Dataset excerpts:
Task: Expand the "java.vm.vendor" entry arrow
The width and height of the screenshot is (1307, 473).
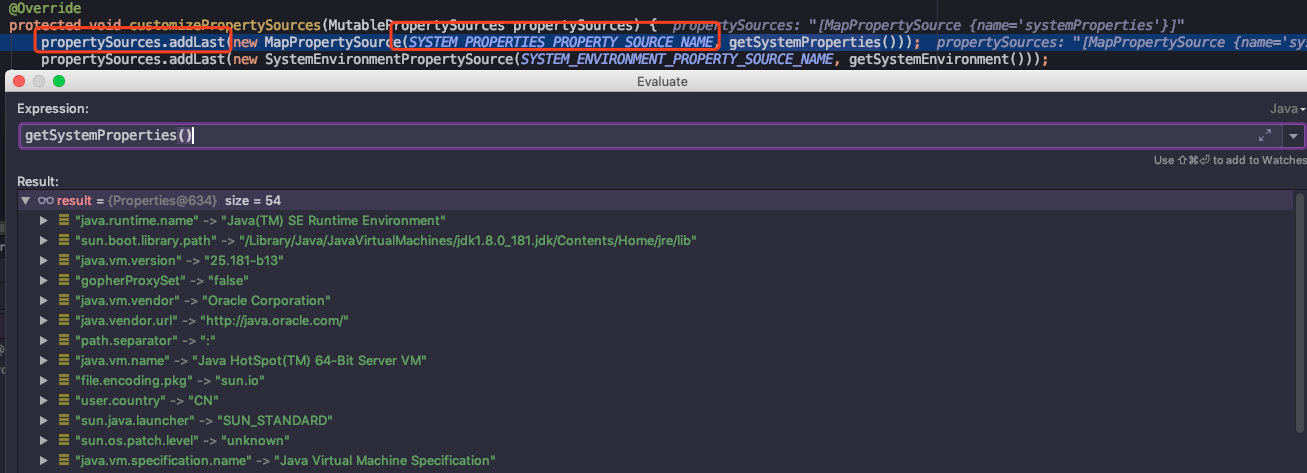Action: click(x=44, y=300)
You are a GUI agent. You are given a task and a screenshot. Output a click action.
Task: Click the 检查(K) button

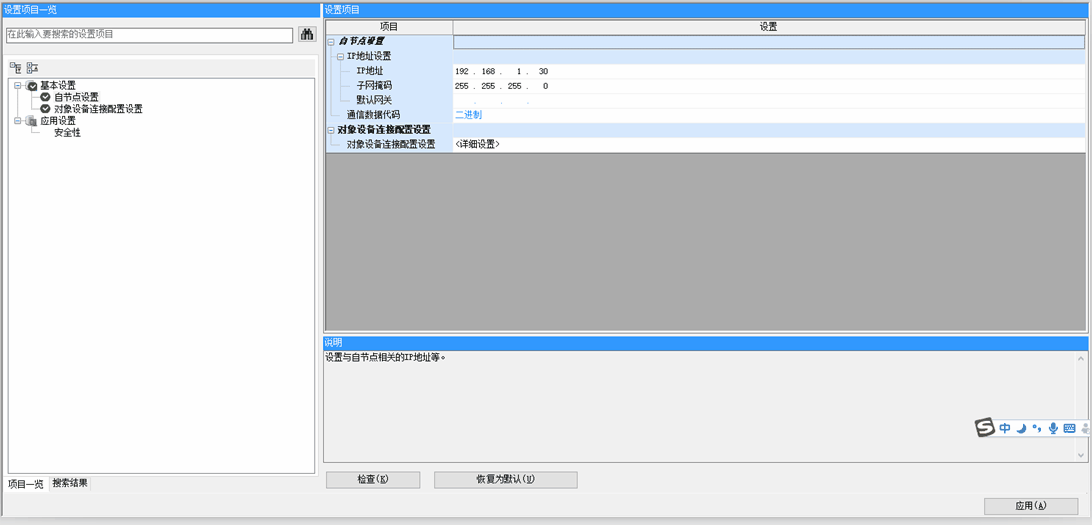point(373,480)

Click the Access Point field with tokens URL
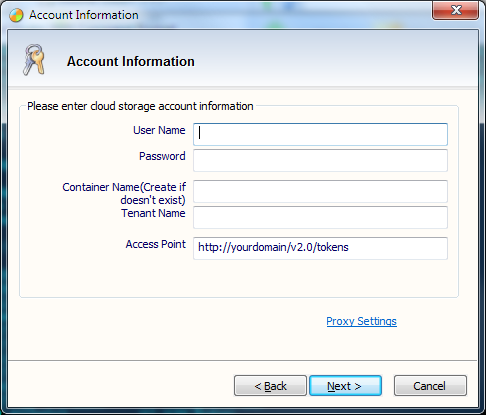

### What the exercise asks
Output the records above exactly; leave out the pictures.

### Result
Task: Expand the "java.vm.vendor" entry arrow
The width and height of the screenshot is (1307, 473).
Action: click(x=44, y=300)
You are a GUI agent. You are given a task and a screenshot. Output a click action.
Task: Click the 检查(K) button

point(373,480)

Click the Access Point field with tokens URL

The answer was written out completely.